## [PROMPT]
Render every line of the records below as a Markdown table with columns Row and Text, numbering the rows in order and leaving out blank lines.

## [PROVIDED ENTRIES]
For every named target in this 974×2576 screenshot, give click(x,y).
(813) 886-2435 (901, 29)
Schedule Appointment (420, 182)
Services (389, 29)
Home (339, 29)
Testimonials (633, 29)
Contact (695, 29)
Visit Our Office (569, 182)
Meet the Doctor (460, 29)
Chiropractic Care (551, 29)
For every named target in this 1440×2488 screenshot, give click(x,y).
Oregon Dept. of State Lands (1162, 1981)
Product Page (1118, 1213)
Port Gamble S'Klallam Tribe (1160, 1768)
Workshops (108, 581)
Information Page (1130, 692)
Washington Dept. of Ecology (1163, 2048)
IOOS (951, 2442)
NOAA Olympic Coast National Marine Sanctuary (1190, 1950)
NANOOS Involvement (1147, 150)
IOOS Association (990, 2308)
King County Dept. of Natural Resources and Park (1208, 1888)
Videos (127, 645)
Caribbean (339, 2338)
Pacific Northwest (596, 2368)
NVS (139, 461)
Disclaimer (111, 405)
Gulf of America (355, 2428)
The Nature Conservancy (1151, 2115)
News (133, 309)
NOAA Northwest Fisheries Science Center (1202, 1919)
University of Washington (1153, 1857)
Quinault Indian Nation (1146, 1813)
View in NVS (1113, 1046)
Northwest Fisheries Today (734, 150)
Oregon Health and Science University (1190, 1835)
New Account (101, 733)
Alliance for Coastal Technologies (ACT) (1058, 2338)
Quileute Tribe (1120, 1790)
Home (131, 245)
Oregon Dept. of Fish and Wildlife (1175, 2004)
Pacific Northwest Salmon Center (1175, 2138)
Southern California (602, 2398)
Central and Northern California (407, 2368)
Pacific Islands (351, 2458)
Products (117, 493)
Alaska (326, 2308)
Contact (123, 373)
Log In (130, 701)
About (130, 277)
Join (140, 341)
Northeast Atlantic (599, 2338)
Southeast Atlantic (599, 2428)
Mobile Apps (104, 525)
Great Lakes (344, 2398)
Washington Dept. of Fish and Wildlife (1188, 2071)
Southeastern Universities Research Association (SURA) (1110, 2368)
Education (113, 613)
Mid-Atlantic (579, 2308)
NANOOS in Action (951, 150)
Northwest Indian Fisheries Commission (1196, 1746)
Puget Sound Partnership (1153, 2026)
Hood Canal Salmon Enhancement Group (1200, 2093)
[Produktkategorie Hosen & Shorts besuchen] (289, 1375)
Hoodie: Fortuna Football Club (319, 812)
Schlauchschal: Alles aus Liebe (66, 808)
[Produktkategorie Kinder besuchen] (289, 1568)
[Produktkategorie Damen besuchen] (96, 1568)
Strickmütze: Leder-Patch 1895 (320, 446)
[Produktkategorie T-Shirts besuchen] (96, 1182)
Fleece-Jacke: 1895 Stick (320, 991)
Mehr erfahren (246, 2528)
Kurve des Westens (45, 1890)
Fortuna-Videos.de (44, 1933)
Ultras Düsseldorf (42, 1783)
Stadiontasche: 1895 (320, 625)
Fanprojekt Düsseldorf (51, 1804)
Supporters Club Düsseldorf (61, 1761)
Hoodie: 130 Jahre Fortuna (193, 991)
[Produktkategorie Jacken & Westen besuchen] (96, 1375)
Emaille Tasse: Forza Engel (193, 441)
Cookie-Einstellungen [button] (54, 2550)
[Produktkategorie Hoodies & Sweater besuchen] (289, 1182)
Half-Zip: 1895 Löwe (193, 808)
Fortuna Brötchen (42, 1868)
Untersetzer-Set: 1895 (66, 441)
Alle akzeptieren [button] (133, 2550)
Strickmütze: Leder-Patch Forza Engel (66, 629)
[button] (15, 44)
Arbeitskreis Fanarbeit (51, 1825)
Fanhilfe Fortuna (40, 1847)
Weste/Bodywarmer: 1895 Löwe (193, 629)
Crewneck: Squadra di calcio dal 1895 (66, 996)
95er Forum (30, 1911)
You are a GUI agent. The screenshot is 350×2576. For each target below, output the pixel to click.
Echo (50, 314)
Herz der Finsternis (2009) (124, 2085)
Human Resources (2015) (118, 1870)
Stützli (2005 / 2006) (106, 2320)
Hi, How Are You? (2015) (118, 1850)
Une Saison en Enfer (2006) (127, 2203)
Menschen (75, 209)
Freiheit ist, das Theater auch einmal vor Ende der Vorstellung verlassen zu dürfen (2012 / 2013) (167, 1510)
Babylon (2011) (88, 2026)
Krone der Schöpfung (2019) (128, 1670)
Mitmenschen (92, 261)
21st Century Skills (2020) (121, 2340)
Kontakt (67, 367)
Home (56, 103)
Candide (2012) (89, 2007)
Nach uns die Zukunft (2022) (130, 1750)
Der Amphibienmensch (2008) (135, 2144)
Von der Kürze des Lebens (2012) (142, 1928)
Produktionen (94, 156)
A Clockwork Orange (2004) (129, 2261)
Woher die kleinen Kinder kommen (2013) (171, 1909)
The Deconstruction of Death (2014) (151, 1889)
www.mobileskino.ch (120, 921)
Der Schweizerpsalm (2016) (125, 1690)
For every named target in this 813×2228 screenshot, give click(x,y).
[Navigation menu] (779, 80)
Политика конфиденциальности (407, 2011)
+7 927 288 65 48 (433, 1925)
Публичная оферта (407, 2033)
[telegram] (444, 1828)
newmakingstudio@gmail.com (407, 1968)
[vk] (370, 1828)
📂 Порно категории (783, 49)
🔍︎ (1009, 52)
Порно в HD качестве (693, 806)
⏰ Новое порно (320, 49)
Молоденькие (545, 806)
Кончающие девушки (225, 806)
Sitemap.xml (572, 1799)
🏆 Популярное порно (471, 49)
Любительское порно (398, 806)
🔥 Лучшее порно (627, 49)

## [SOLUTION FOR THIS PROBLEM]
| Row | Text |
|---|---|
| 1 | For every named target in this 974×2576 screenshot, give click(x,y). |
| 2 | (813) 886-2435 (901, 29) |
| 3 | Schedule Appointment (420, 182) |
| 4 | Services (389, 29) |
| 5 | Home (339, 29) |
| 6 | Testimonials (633, 29) |
| 7 | Contact (695, 29) |
| 8 | Visit Our Office (569, 182) |
| 9 | Meet the Doctor (460, 29) |
| 10 | Chiropractic Care (551, 29) |
| 11 | For every named target in this 1440×2488 screenshot, give click(x,y). |
| 12 | Oregon Dept. of State Lands (1162, 1981) |
| 13 | Product Page (1118, 1213) |
| 14 | Port Gamble S'Klallam Tribe (1160, 1768) |
| 15 | Workshops (108, 581) |
| 16 | Information Page (1130, 692) |
| 17 | Washington Dept. of Ecology (1163, 2048) |
| 18 | IOOS (951, 2442) |
| 19 | NOAA Olympic Coast National Marine Sanctuary (1190, 1950) |
| 20 | NANOOS Involvement (1147, 150) |
| 21 | IOOS Association (990, 2308) |
| 22 | King County Dept. of Natural Resources and Park (1208, 1888) |
| 23 | Videos (127, 645) |
| 24 | Caribbean (339, 2338) |
| 25 | Pacific Northwest (596, 2368) |
| 26 | NVS (139, 461) |
| 27 | Disclaimer (111, 405) |
| 28 | Gulf of America (355, 2428) |
| 29 | The Nature Conservancy (1151, 2115) |
| 30 | News (133, 309) |
| 31 | NOAA Northwest Fisheries Science Center (1202, 1919) |
| 32 | University of Washington (1153, 1857) |
| 33 | Quinault Indian Nation (1146, 1813) |
| 34 | View in NVS (1113, 1046) |
| 35 | Northwest Fisheries Today (734, 150) |
| 36 | Oregon Health and Science University (1190, 1835) |
| 37 | New Account (101, 733) |
| 38 | Alliance for Coastal Technologies (ACT) (1058, 2338) |
| 39 | Quileute Tribe (1120, 1790) |
| 40 | Home (131, 245) |
| 41 | Oregon Dept. of Fish and Wildlife (1175, 2004) |
| 42 | Pacific Northwest Salmon Center (1175, 2138) |
| 43 | Southern California (602, 2398) |
| 44 | Central and Northern California (407, 2368) |
| 45 | Pacific Islands (351, 2458) |
| 46 | Products (117, 493) |
| 47 | Alaska (326, 2308) |
| 48 | Contact (123, 373) |
| 49 | Log In (130, 701) |
| 50 | About (130, 277) |
| 51 | Join (140, 341) |
| 52 | Northeast Atlantic (599, 2338) |
| 53 | Southeast Atlantic (599, 2428) |
| 54 | Mobile Apps (104, 525) |
| 55 | Great Lakes (344, 2398) |
| 56 | Washington Dept. of Fish and Wildlife (1188, 2071) |
| 57 | Southeastern Universities Research Association (SURA) (1110, 2368) |
| 58 | Education (113, 613) |
| 59 | Mid-Atlantic (579, 2308) |
| 60 | NANOOS in Action (951, 150) |
| 61 | Northwest Indian Fisheries Commission (1196, 1746) |
| 62 | Puget Sound Partnership (1153, 2026) |
| 63 | Hood Canal Salmon Enhancement Group (1200, 2093) |
| 64 | [Produktkategorie Hosen & Shorts besuchen] (289, 1375) |
| 65 | Hoodie: Fortuna Football Club (319, 812) |
| 66 | Schlauchschal: Alles aus Liebe (66, 808) |
| 67 | [Produktkategorie Kinder besuchen] (289, 1568) |
| 68 | [Produktkategorie Damen besuchen] (96, 1568) |
| 69 | Strickmütze: Leder-Patch 1895 (320, 446) |
| 70 | [Produktkategorie T-Shirts besuchen] (96, 1182) |
| 71 | Fleece-Jacke: 1895 Stick (320, 991) |
| 72 | Mehr erfahren (246, 2528) |
| 73 | Kurve des Westens (45, 1890) |
| 74 | Fortuna-Videos.de (44, 1933) |
| 75 | Ultras Düsseldorf (42, 1783) |
| 76 | Stadiontasche: 1895 (320, 625) |
| 77 | Fanprojekt Düsseldorf (51, 1804) |
| 78 | Supporters Club Düsseldorf (61, 1761) |
| 79 | Hoodie: 130 Jahre Fortuna (193, 991) |
| 80 | [Produktkategorie Jacken & Westen besuchen] (96, 1375) |
| 81 | Emaille Tasse: Forza Engel (193, 441) |
| 82 | Cookie-Einstellungen [button] (54, 2550) |
| 83 | [Produktkategorie Hoodies & Sweater besuchen] (289, 1182) |
| 84 | Half-Zip: 1895 Löwe (193, 808) |
| 85 | Fortuna Brötchen (42, 1868) |
| 86 | Untersetzer-Set: 1895 (66, 441) |
| 87 | Alle akzeptieren [button] (133, 2550) |
| 88 | Strickmütze: Leder-Patch Forza Engel (66, 629) |
| 89 | [button] (15, 44) |
| 90 | Arbeitskreis Fanarbeit (51, 1825) |
| 91 | Fanhilfe Fortuna (40, 1847) |
| 92 | Weste/Bodywarmer: 1895 Löwe (193, 629) |
| 93 | Crewneck: Squadra di calcio dal 1895 (66, 996) |
| 94 | 95er Forum (30, 1911) |
| 95 | You are a GUI agent. The screenshot is 350×2576. For each target below, output the pixel to click. |
| 96 | Echo (50, 314) |
| 97 | Herz der Finsternis (2009) (124, 2085) |
| 98 | Human Resources (2015) (118, 1870) |
| 99 | Stützli (2005 / 2006) (106, 2320) |
| 100 | Hi, How Are You? (2015) (118, 1850) |
| 101 | Une Saison en Enfer (2006) (127, 2203) |
| 102 | Menschen (75, 209) |
| 103 | Freiheit ist, das Theater auch einmal vor Ende der Vorstellung verlassen zu dürfen (2012 / 2013) (167, 1510) |
| 104 | Babylon (2011) (88, 2026) |
| 105 | Krone der Schöpfung (2019) (128, 1670) |
| 106 | Mitmenschen (92, 261) |
| 107 | 21st Century Skills (2020) (121, 2340) |
| 108 | Kontakt (67, 367) |
| 109 | Home (56, 103) |
| 110 | Candide (2012) (89, 2007) |
| 111 | Nach uns die Zukunft (2022) (130, 1750) |
| 112 | Der Amphibienmensch (2008) (135, 2144) |
| 113 | Von der Kürze des Lebens (2012) (142, 1928) |
| 114 | Produktionen (94, 156) |
| 115 | A Clockwork Orange (2004) (129, 2261) |
| 116 | Woher die kleinen Kinder kommen (2013) (171, 1909) |
| 117 | The Deconstruction of Death (2014) (151, 1889) |
| 118 | www.mobileskino.ch (120, 921) |
| 119 | Der Schweizerpsalm (2016) (125, 1690) |
| 120 | For every named target in this 813×2228 screenshot, give click(x,y). |
| 121 | [Navigation menu] (779, 80) |
| 122 | Политика конфиденциальности (407, 2011) |
| 123 | +7 927 288 65 48 (433, 1925) |
| 124 | Публичная оферта (407, 2033) |
| 125 | [telegram] (444, 1828) |
| 126 | newmakingstudio@gmail.com (407, 1968) |
| 127 | [vk] (370, 1828) |
| 128 | 📂 Порно категории (783, 49) |
| 129 | 🔍︎ (1009, 52) |
| 130 | Порно в HD качестве (693, 806) |
| 131 | ⏰ Новое порно (320, 49) |
| 132 | Молоденькие (545, 806) |
| 133 | Кончающие девушки (225, 806) |
| 134 | Sitemap.xml (572, 1799) |
| 135 | 🏆 Популярное порно (471, 49) |
| 136 | Любительское порно (398, 806) |
| 137 | 🔥 Лучшее порно (627, 49) |